### [Tasks]
1. Using the discussion about having too many counties, answer these:
(a) According to the edit note, what number was meant in place of 3,000?
(b) What three kinds of licensing are named in parentheses?
(c) Which state is said to have its share of abusive speed traps?
2. In the discussion about having too many counties, repeat the passage from "Just a couple" up to and including "no tax base." word for word.

Start Document segment

What is the problem with having too many counties?

The main problem is simple inefficiency. Many of those counties have less than 20,000 people, no significant industry. Many don’t even have a Walmart.

Government can and should be scaled up for efficiency.

EDIT: Meant to put 20,000 rather than 3,000, fixed.

Off the top of my head I’d say tax base to support the functions of government. Such as:

  • Maintenance of county roads,
  • Election infrastructure,
  • Schools,
  • Law Enforcement,
  • Maintaining County Offices,
  • Duplication in staff for required positions where if counties are consolidated the total number of staff can be reduced,
  • Reduction in duplication and staffing for various licensing aspects (marriage, pets, hunting/fishing, etc.)
  • Maintenance of vital records (deeds, titles, births, deaths, etc.)
  • Gained efficiency in such things as tax assessments and the evaluation of property,
  • Improved efficiency in such aspects as zoning,
  • Consolidation of waste disposal, sewer, water, etc.

Basically I can see savings. Not that “worker” jobs would be eliminated on a large scale, but the reduction in redundant supervisory, management, and elected positions.

Just a couple of things off the top of my head.

WW

That is what has confounded attempts to consolidate in the past. All these Sheriffs and other elected bozos that don’t want to give up their fiefdoms in favor of the greater good of consolidation.

This is also why you see abusive speed traps in rural areas, both municipalities and counties. Georgia has its share of abusive speed traps.

Speeding tickets are easy revenue for rural areas with no tax base.

End Document segment
Start Raw data

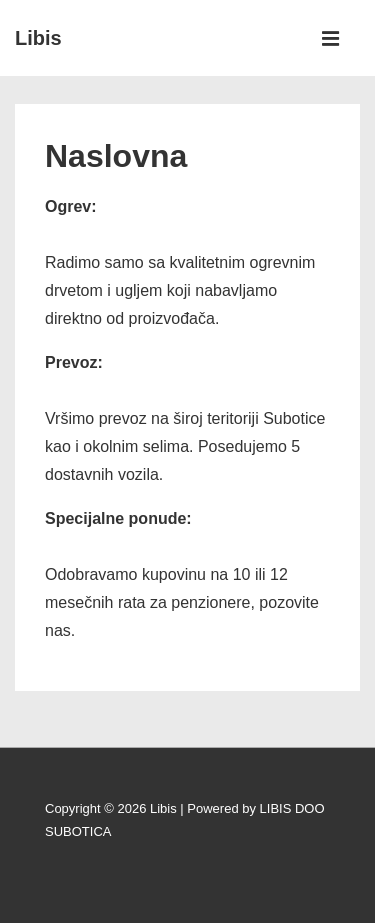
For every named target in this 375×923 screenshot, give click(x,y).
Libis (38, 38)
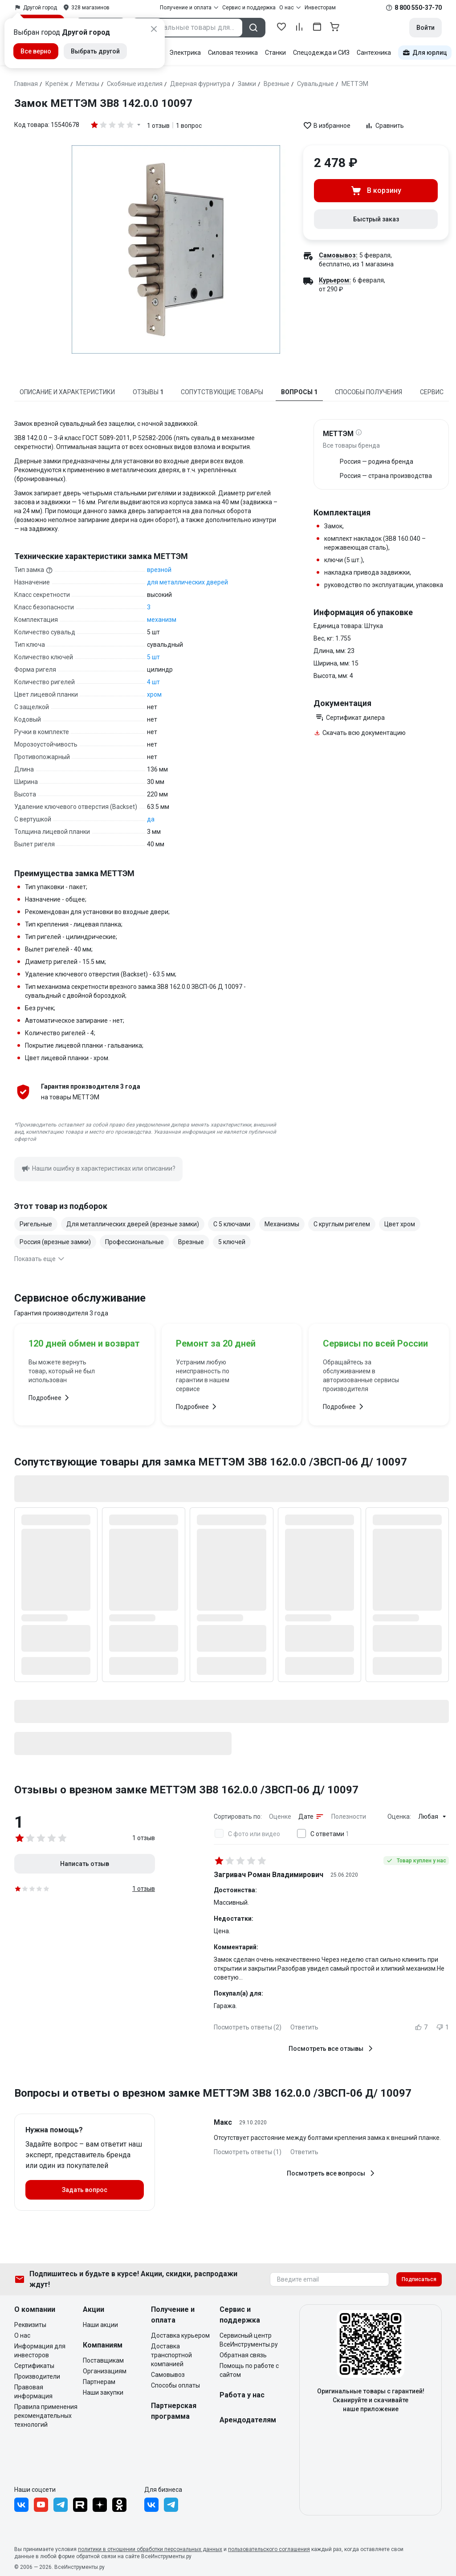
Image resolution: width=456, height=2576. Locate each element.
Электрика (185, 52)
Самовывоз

End Raw data

### [Final answers]
1.
(a) 20,000
(b) Marriage, pets, and hunting/fishing
(c) Georgia

2.
Just a couple of things off the top of my head.

WW

That is what has confounded attempts to consolidate in the past. All these Sheriffs and other elected bozos that don’t want to give up their fiefdoms in favor of the greater good of consolidation.

This is also why you see abusive speed traps in rural areas, both municipalities and counties. Georgia has its share of abusive speed traps.

Speeding tickets are easy revenue for rural areas with no tax base.